From: Arno on
calypso(a)fly.srk.fer.hr.invalid wrote:
> Arno <me(a)privacy.net> kenjka:
>> > Why are you referring to SSD drive and sequential writes? The main reason
>> > why SSD are used are their high IOPS values! OK, I am talking from the
>> > storage vendor perspective, and not from the home-user perspective...

>> I am talking sustained maximum write speed. Does not need to be
>> sequential, but it is the worst-case for the lifetime. Of course a lower
>> rate with small writes that still result in an effective write rate
>> (because of larger internal block size) of 200MB/s also hits this worst
>> case.

> But SSD's in any serious enviroments are never used for sequential writes...
> OLTP and similar enviroments need high IOPS, not MB/s... If you want MB/s,
> go with a big bunch of SATA drives, and you'll get very cheap MB/s
> performance...

You may have a combination of mostly sequential writes and under
some circumstances a lot of random reads. And yes, this can happen
in a serious environment as well although it requires a bit more
of a specual scenario.

>> So while your 150 years figure is certainly good to boost sales, it is
>> unusable to evaluate practical endurance. For that you need to look at the
>> particular worst case.

> 200MB/s is sequential read performance, and who knows what block size were
> used... I stay with the 150 years, cause it's my calculation for STEC
> ZeusIOPS drive used in EMC storage systems... So, here's the calculation:

> 400 * 10^9 * 100000 / 4000 / 2000 / 365 / 24 / 3600

> 400GB drive (400 * 10^9 Bytes)
> SLC technology (100.000 E/W cycles)
> 4000 (block size is 4kBytes)
> 2000 (average write IOPS)
> 365 (days per year)
> 24 (hours per day)
> 3600 (seconds per hour)

> The result is 158 years...

Ah, you assume writes fall into one block of 4kB and the disk
block size is 4kB. Then you have a write speed of 8MB/s and yes,
your number fits. I expect these are a bit more expensive ;-)

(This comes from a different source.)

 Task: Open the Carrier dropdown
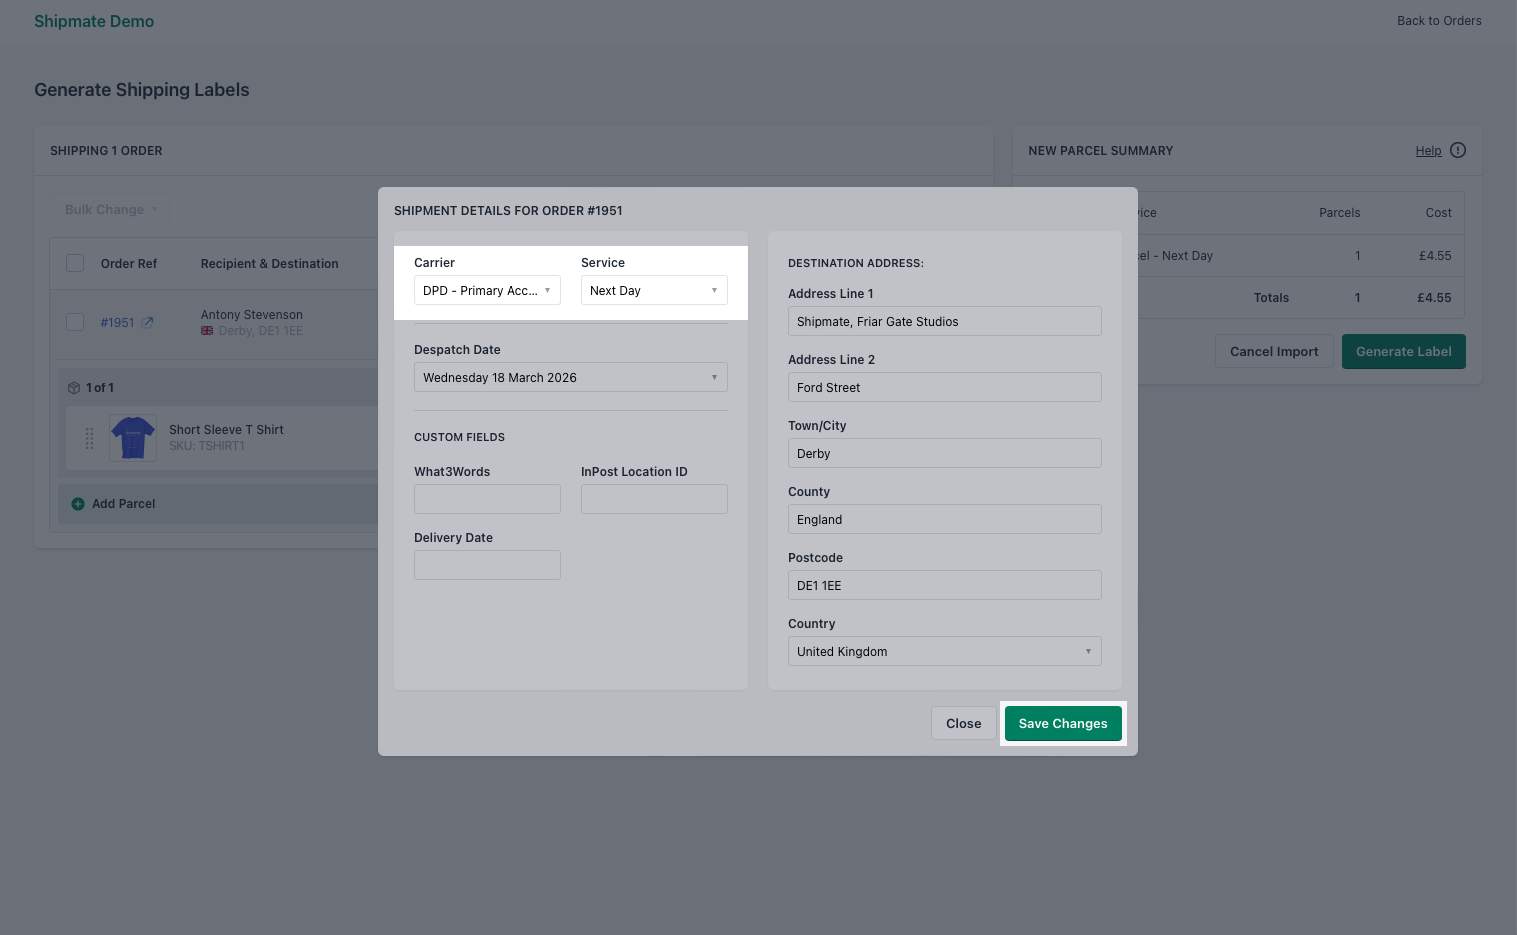coord(487,290)
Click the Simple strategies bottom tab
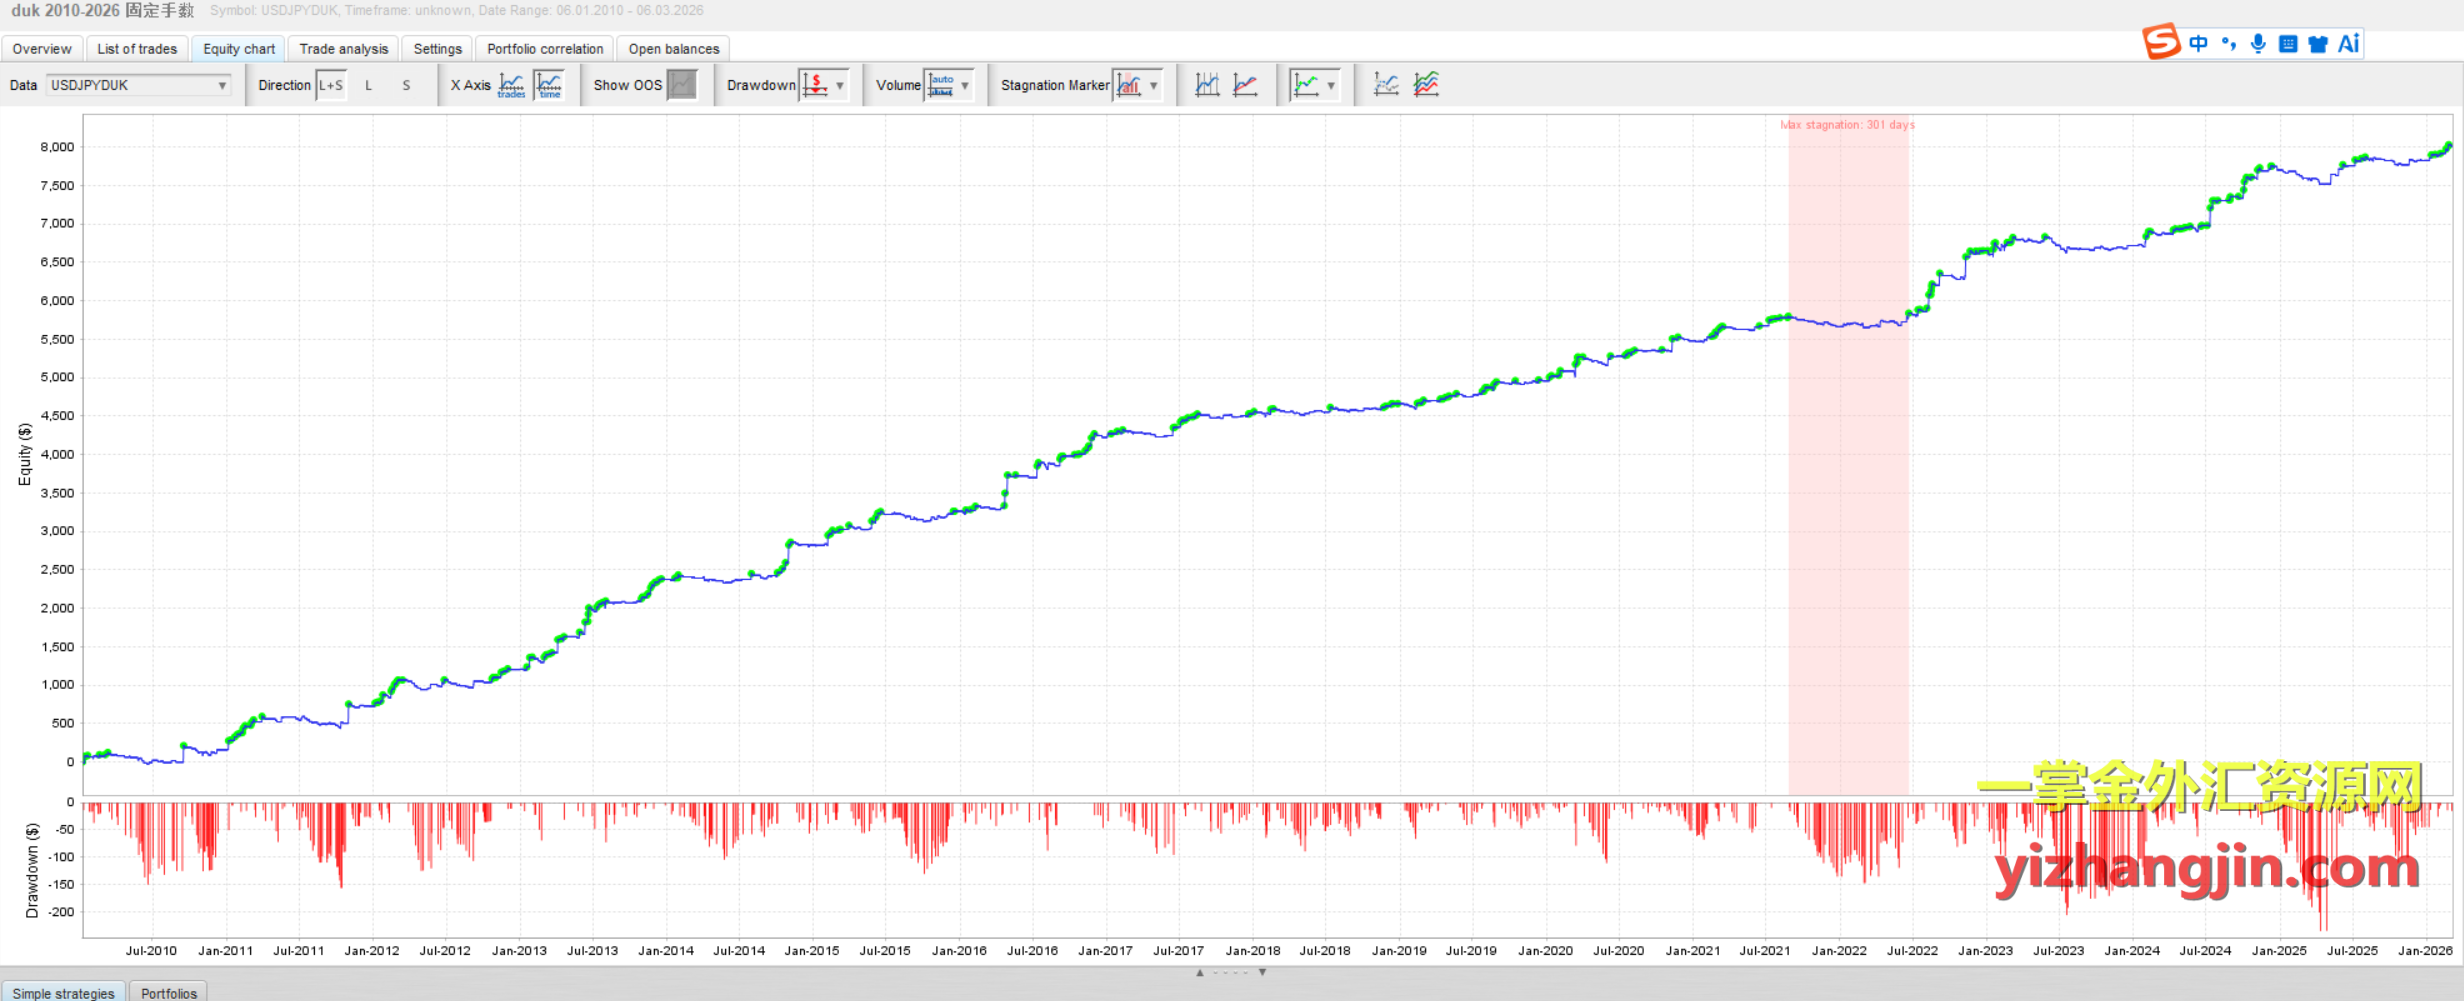Screen dimensions: 2464x1001 coord(63,993)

However mass-market SSDs have 128kB blocks or even larger
(not exposed to the OS). There you get much lower numbers.
An affordable SSD with 4kB block size would be nice in fact,
due to much better small write performance.

>> And there is a second problem. On power-fail a SSD can corrupt areas not
>> written to because of large internal block sizes. That means in
>> high-reliability applications you actually can only write it in a
>> sequential fashion and without filesystem as everything else is dangerous
>> to your data.

> Nope... At least not with drives I was working with... They all have 64MB
> cache that has battery backup... This can be a problem for SMB drives, but
> not for enterprise...

Well, if you have RAM fronted SSD, you are in a different class anyways.
I remember that some Linux Filesystem people are starting to worry
about this, because it can kill journalling. There are some ways
around the problem, but only if the SSD exposes the block size.
Or if you have enough money for the expensive stuff ;-)

> Sorry, but I am all into enterprise, and have totally lost touch with
> reality in the normal SMB market... :(

No problem. When you can really throw money at the problem, the
solutions look a bit different. Mass market can give you similar
performance and reliability a lot cheaper, but you have to go
some extra steps and really need to know what you are doing.

Arno
--
Arno Wagner, Dr. sc. techn., Dipl. Inform., CISSP -- Email: arno(a)wagner.name
GnuPG: ID: 1E25338F FP: 0C30 5782 9D93 F785 E79C 0296 797F 6B50 1E25 338F
----
Cuddly UI's are the manifestation of wishful thinking. -- Dylan Evans
From: Arno on
calypso(a)fly.srk.fer.hr.invalid wrote:
> Arno <me(a)privacy.net> kenjka:
[...]
>> No problem. When you can really throw money at the problem, the solutions
>> look a bit different. Mass market can give you similar performance and
>> reliability a lot cheaper, but you have to go some extra steps and really
>> need to know what you are doing.

> Well, my clients are buying, and are very affraid of SSD drives because of
> the problems visible in mass market... So I need to explain them that these
> SSD drives used in high-end equipment haven't got anything similar to mass
> market SSD drives... :)

Ah, I see your problem. And it explains your stance, which I
think is justified on the equipment you are selling. If anybody
ever asks you about consumer-grade SSDs, give them my figures ;-)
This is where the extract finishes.